И я перестала задавать себе, уже успевший мне самой надоесть вопрос: как это посмели монахи той церкви, где Леонардо да Винчи написал свою Последнюю вечерю, отбить ноги у Христа? И только для того, чтобы им поудобнее было проходить в дверь: не нагибаться.... Но я хорошо помнила, что в зале, где хранится фреска Леонардо, царствовала тишина. Что группа наша состояла всего из 25 человек. Что наша экскурсовод заговорила там благоговейно-тихо. И что Сикстинская капелла – это святая святых католиков. Значит, уж где-где, но там-то, наверняка, господствовал порядок и достоинство. И упоительно-величественная Тишина...
И всё-таки, несмотря на весь этот окружающий меня хаос, я смогла увидеть и даже прочувствовать мою первую встречу с Микеланджело. А точнее, с тем, что он так самозабвенно любил, чем восхищался всю жизнь и чем был пленён и очарован всей душой. И куда, будучи уже почти слепым – следствие его работы над Страшным судом, -- часто просил себя отвести, чтобы восторженно и покорённо ласкать его своими руками ...
Это был кусок античной греческой скульптуры «Торс», прозванной, в последствии, «Торс Микеланджело». Что именно я почувствовала во время моей первой встречи с душой гения? Если коротко, -- то, что позже мне открылось в Сикстине. Но и не только – этот «Торс» стал и безоговорочным доказательством безошибочности того, что я познала в капелле...
Итак, проведя нас по всем, предусмотренным программой залам Ватикана, наша гид довела нас до туалетов, от которых начинался последний подъём по лестнице, ведущей прямо в Сикстину. Мягко отобрала у нас радиоприёмники, поблагодарила за внимание и... откланялась.

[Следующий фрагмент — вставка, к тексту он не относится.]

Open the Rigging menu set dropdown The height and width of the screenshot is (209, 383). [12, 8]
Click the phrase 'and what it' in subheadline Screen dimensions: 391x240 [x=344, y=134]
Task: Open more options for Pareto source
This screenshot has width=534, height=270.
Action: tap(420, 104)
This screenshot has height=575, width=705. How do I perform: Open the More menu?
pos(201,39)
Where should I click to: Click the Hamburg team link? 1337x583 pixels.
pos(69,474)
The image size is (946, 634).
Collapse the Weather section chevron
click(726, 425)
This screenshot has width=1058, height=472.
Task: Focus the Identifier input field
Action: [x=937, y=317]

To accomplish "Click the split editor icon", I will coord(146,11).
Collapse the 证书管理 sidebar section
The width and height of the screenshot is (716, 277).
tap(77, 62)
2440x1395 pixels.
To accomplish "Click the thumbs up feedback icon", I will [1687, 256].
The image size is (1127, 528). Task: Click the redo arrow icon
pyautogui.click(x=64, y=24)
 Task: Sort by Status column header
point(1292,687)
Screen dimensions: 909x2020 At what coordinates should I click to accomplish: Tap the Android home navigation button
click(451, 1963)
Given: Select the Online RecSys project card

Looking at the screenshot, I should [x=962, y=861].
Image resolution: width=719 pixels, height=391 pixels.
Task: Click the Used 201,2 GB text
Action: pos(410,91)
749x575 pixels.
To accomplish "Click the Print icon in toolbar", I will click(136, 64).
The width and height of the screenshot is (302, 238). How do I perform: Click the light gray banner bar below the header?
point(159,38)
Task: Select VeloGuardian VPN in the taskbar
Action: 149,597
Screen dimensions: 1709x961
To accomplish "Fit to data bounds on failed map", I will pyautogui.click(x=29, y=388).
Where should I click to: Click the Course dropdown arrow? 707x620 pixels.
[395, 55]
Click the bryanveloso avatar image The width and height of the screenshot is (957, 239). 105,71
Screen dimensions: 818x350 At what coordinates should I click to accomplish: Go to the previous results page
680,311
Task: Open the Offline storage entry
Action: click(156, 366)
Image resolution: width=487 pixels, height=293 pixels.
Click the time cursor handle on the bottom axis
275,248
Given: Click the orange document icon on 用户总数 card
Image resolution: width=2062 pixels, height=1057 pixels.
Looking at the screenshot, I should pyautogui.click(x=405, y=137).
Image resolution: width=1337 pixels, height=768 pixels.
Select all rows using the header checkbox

Сначала я очумела... Потом всё вспомнила и поняла. Но я всё ещё надеялась... И... о, радость! Последние шаги до великого таинства! Мы зашли в Сикстину. Без малейшей, хоть чуточку означенной очереди.
И оглохли, и оторопели. И чуть не пошатнулись от жестокой волны биополя мёртвых, которая обрушилась на нас, как оголодавшая свора выродков... И от вибрирующего негодованием и издержками терпения голоса стражников порядка, обращённого к сплошному телу толпы: -----------No foto! Молчать! Не сидеть! Не стоять в проходе! Проходить! No foto! Молчать! Проходить! Не сидеть! Не стоять в проходе!... И всё, что во мне оставалось ещё могучим, всё, что смогло выдюжить четырёхчасовую пытку битвы с биогадом толпы, всё, что ещё сохранило за собой, данное ему Вселенной право оставаться Светом, я смогла задействовать на то, чтобы остаться наедине с гением Микеланджело и впитать, впитать в настежь распахнутую душу, его Свет...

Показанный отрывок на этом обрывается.